[Your goal] Every line below from the one with "Sala de prensa [button] (646, 73)" through the one with "Railroad Park (380, 224)" is to be repeated exactly, with no picture among them.

>>>

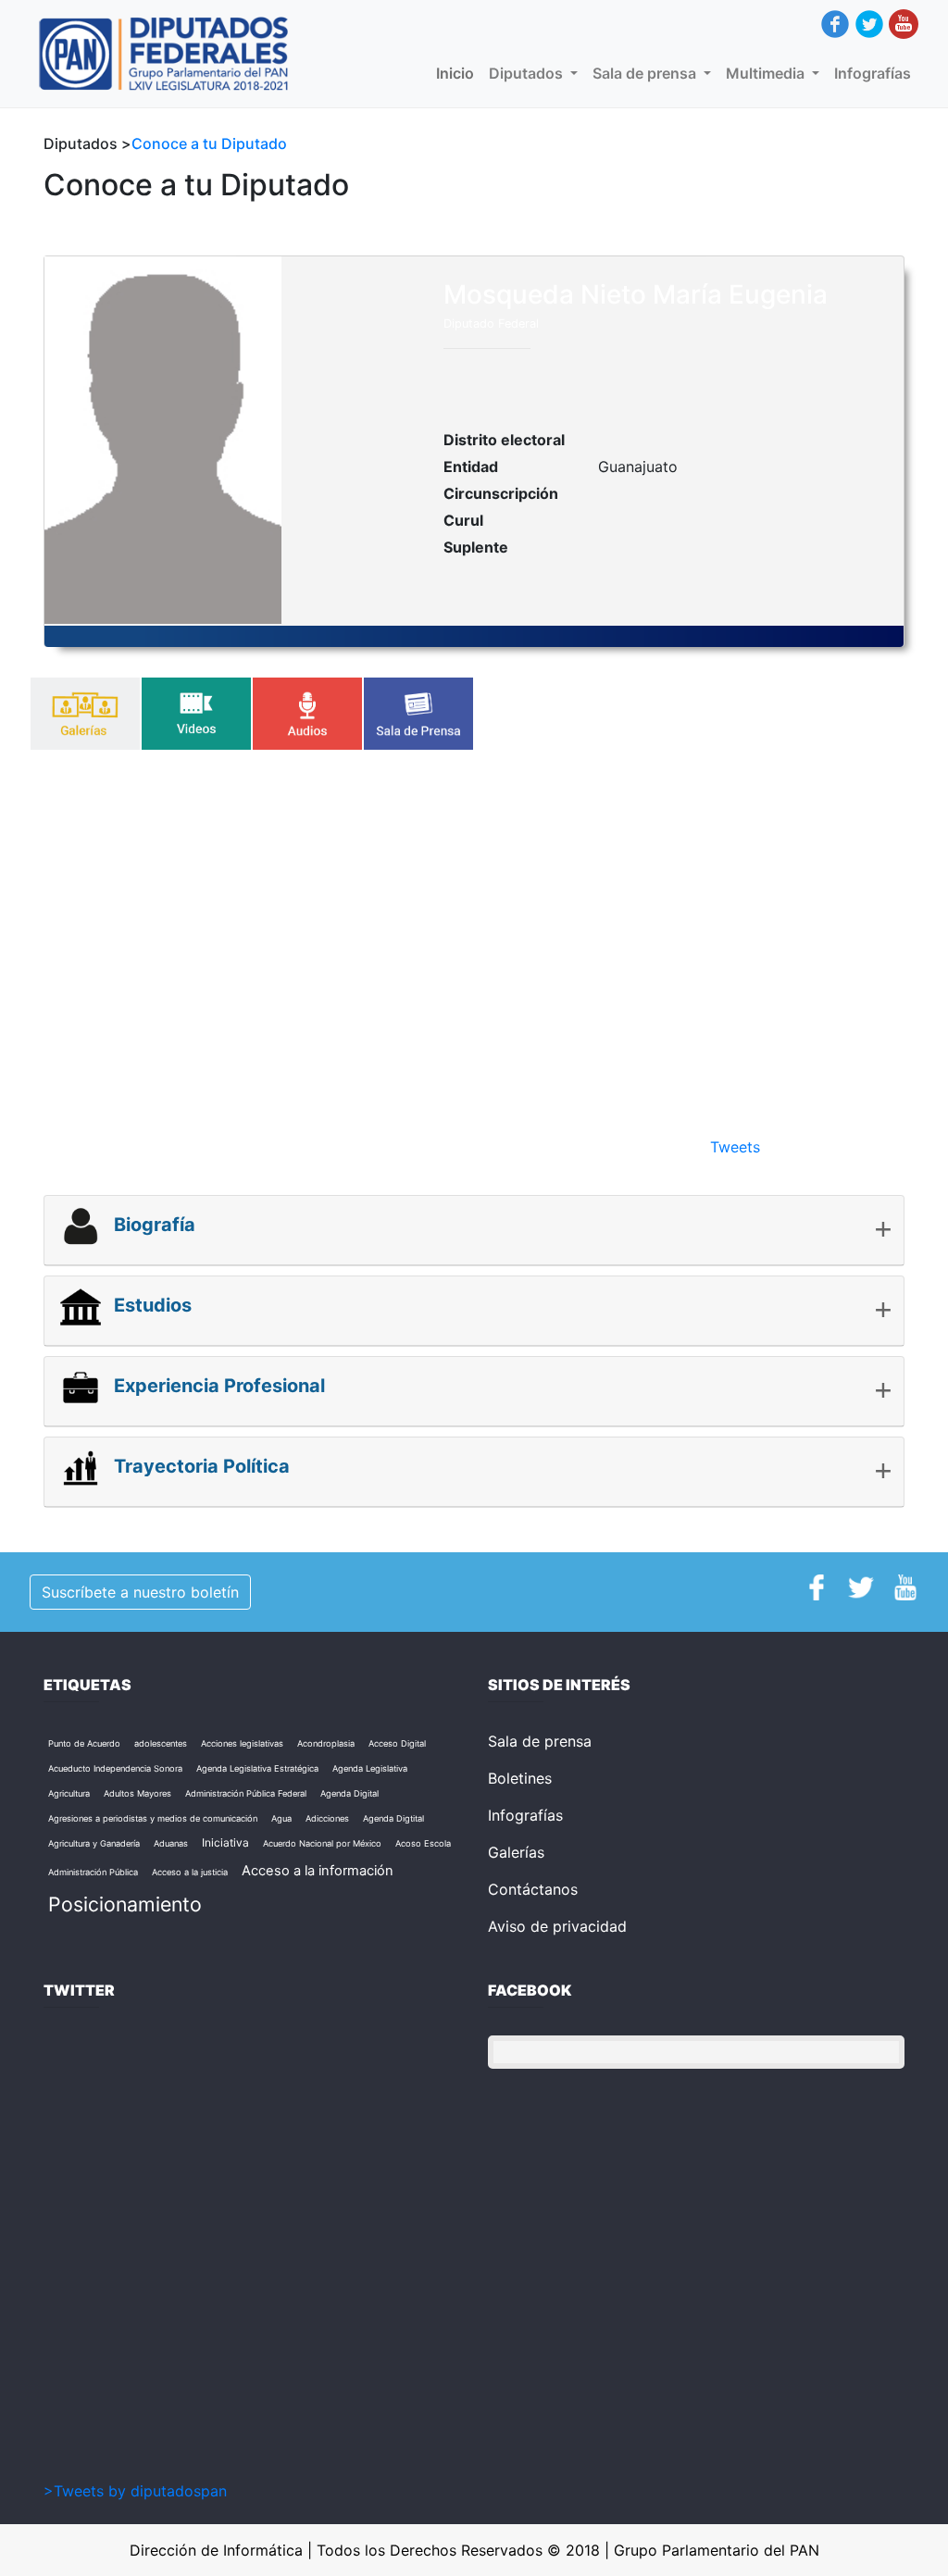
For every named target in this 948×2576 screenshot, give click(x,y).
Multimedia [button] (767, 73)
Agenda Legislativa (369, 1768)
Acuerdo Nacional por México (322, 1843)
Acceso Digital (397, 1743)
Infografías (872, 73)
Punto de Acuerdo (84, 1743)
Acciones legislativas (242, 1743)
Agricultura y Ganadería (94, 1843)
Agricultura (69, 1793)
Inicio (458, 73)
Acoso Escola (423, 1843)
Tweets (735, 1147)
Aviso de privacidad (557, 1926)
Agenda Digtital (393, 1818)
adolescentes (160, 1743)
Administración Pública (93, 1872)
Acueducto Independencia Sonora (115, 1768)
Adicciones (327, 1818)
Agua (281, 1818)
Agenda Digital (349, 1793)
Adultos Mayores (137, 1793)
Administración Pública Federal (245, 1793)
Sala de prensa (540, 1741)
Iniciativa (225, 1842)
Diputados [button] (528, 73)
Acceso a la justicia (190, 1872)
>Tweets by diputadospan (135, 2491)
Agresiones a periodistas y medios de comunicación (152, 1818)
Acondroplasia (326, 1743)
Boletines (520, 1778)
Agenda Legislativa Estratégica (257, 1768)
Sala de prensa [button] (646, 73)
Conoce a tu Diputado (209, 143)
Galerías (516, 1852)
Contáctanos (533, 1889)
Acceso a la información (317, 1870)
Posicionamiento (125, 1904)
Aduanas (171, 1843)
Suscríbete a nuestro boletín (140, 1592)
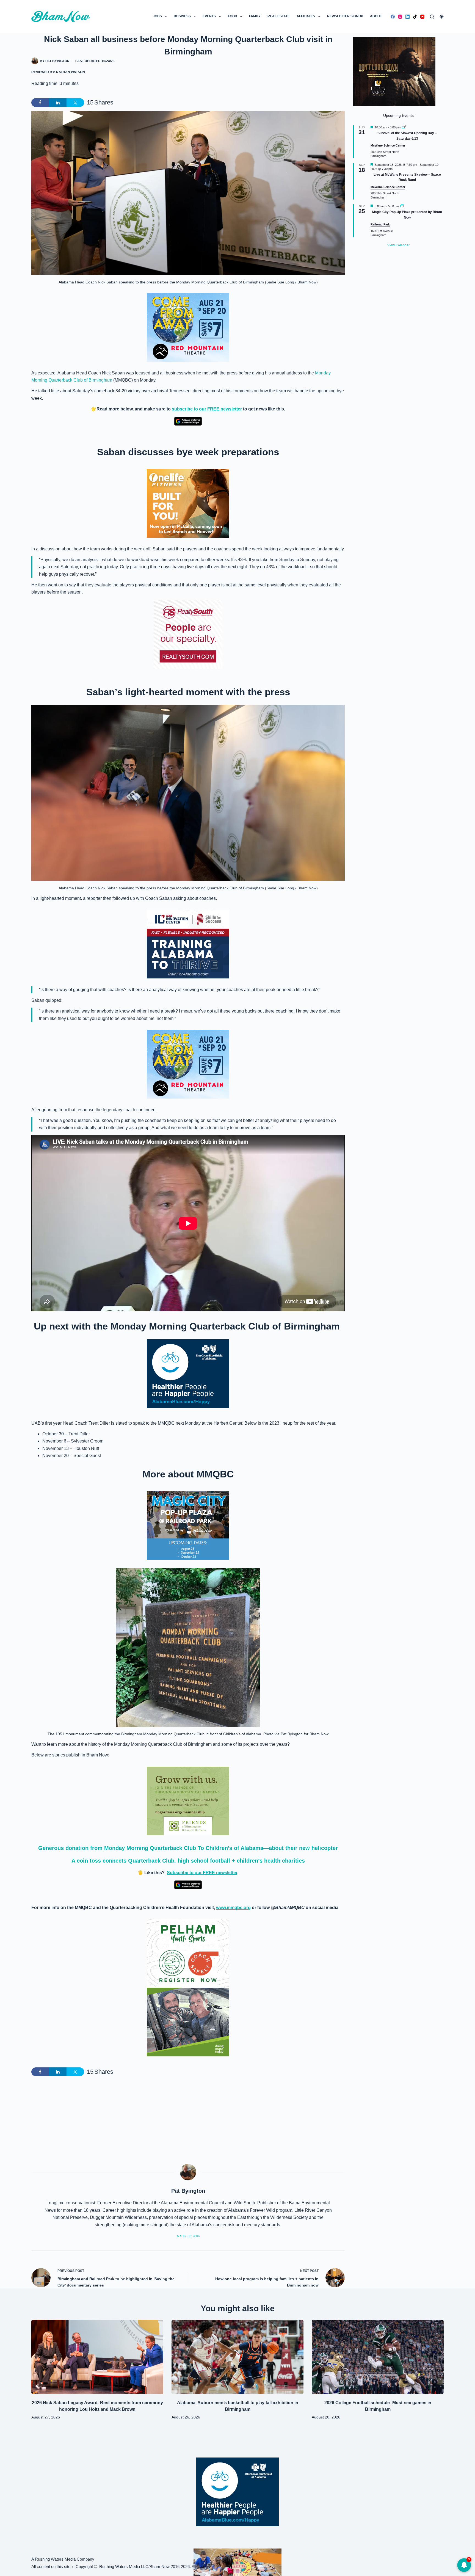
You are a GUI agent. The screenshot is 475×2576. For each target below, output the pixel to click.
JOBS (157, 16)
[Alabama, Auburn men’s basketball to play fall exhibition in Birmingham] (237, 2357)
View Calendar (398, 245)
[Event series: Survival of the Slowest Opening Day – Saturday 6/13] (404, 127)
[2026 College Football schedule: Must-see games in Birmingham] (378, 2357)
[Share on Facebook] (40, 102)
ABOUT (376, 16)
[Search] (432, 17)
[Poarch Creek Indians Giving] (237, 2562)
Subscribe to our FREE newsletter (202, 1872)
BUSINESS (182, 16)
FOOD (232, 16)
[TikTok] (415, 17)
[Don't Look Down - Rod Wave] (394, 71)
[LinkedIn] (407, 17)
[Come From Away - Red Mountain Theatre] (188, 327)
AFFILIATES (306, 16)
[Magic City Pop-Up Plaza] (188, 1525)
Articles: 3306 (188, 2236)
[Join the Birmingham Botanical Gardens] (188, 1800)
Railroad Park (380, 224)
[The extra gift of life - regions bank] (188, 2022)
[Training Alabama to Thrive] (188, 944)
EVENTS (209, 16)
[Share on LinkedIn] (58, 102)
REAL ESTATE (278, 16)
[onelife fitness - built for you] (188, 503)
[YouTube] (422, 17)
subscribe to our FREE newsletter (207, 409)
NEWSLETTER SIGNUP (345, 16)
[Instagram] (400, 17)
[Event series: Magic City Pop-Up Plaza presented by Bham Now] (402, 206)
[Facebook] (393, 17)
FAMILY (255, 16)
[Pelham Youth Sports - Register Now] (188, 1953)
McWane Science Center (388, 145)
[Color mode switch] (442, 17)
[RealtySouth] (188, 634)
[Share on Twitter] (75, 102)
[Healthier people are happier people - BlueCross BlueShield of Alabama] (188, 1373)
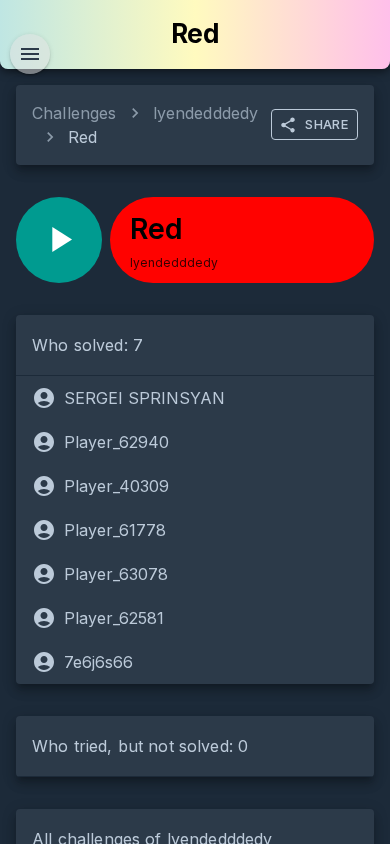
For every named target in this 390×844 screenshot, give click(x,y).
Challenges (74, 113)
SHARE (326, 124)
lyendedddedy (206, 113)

<<<

[Exercise solution]
Sala de prensa [button] (646, 73)
Conoce a tu Diputado (209, 143)
Galerías (516, 1852)
Contáctanos (533, 1889)
Acceso a la información (317, 1870)
Posicionamiento (125, 1904)
Aduanas (171, 1843)
Suscríbete a nuestro boletín (140, 1592)
You are a GUI agent. The screenshot is 475×2576. For each target below, output the pixel to click.
JOBS (157, 16)
[Alabama, Auburn men’s basketball to play fall exhibition in Birmingham] (237, 2357)
View Calendar (398, 245)
[Event series: Survival of the Slowest Opening Day – Saturday 6/13] (404, 127)
[2026 College Football schedule: Must-see games in Birmingham] (378, 2357)
[Share on Facebook] (40, 102)
ABOUT (376, 16)
[Search] (432, 17)
[Poarch Creek Indians Giving] (237, 2562)
Subscribe to our FREE newsletter (202, 1872)
BUSINESS (182, 16)
FOOD (232, 16)
[TikTok] (415, 17)
[Don't Look Down - Rod Wave] (394, 71)
[LinkedIn] (407, 17)
[Come From Away - Red Mountain Theatre] (188, 327)
AFFILIATES (306, 16)
[Magic City Pop-Up Plaza] (188, 1525)
Articles: 3306 (188, 2236)
[Join the Birmingham Botanical Gardens] (188, 1800)
Railroad Park (380, 224)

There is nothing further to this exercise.